> [Exercise directions]:
Gather every line from the entries below that includes "will".

(Beginning of Information given)

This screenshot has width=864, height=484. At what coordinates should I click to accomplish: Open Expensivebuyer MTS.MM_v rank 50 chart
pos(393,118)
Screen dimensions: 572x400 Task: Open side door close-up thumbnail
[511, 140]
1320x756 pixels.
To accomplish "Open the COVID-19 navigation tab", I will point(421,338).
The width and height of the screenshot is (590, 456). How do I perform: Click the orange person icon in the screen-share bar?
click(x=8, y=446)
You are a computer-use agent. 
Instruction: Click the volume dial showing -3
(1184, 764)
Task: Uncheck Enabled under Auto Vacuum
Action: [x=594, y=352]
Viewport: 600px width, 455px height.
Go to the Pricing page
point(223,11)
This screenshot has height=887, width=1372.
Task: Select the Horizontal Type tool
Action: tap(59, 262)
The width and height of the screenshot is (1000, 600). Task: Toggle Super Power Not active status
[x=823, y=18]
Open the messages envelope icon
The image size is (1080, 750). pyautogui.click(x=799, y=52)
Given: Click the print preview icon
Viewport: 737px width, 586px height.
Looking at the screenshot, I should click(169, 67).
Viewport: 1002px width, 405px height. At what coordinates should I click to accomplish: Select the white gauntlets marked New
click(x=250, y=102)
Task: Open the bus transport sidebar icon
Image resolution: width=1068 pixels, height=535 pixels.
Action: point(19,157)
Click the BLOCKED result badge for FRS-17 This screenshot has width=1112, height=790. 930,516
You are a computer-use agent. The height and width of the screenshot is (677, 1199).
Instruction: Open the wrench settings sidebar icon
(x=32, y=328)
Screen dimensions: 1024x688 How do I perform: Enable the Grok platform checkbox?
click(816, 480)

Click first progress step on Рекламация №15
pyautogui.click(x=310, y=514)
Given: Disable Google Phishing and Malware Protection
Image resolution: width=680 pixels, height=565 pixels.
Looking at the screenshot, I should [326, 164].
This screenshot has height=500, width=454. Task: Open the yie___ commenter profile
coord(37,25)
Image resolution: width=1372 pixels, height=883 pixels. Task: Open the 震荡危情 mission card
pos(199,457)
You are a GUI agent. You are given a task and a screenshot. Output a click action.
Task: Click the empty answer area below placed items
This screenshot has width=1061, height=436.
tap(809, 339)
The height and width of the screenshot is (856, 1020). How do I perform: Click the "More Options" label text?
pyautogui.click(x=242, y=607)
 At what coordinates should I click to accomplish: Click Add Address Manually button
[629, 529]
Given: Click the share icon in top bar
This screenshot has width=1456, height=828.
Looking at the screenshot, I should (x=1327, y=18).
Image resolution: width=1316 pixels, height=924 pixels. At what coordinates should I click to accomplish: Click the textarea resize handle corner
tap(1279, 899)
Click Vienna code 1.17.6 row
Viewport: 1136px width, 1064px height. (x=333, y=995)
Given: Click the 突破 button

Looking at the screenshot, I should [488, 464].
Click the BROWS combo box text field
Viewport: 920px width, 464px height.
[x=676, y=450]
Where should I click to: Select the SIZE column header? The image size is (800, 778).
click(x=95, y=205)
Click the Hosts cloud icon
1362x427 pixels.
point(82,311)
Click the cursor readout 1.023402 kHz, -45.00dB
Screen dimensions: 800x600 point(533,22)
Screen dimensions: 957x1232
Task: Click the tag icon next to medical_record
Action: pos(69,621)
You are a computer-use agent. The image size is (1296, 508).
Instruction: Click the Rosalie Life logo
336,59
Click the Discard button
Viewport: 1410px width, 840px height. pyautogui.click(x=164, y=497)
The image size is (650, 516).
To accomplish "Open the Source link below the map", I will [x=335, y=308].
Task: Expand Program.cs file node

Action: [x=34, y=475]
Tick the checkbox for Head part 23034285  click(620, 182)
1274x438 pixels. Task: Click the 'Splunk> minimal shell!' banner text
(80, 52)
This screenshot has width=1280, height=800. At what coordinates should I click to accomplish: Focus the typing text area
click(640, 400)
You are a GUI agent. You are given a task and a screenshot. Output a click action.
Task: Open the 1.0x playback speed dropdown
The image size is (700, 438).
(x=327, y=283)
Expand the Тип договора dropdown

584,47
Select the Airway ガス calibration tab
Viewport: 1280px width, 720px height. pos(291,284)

(End of Information given)

> [Solution below]:
To accomplish "Open the COVID-19 navigation tab", I will point(421,338).
To accomplish "Open the Source link below the map", I will [x=335, y=308].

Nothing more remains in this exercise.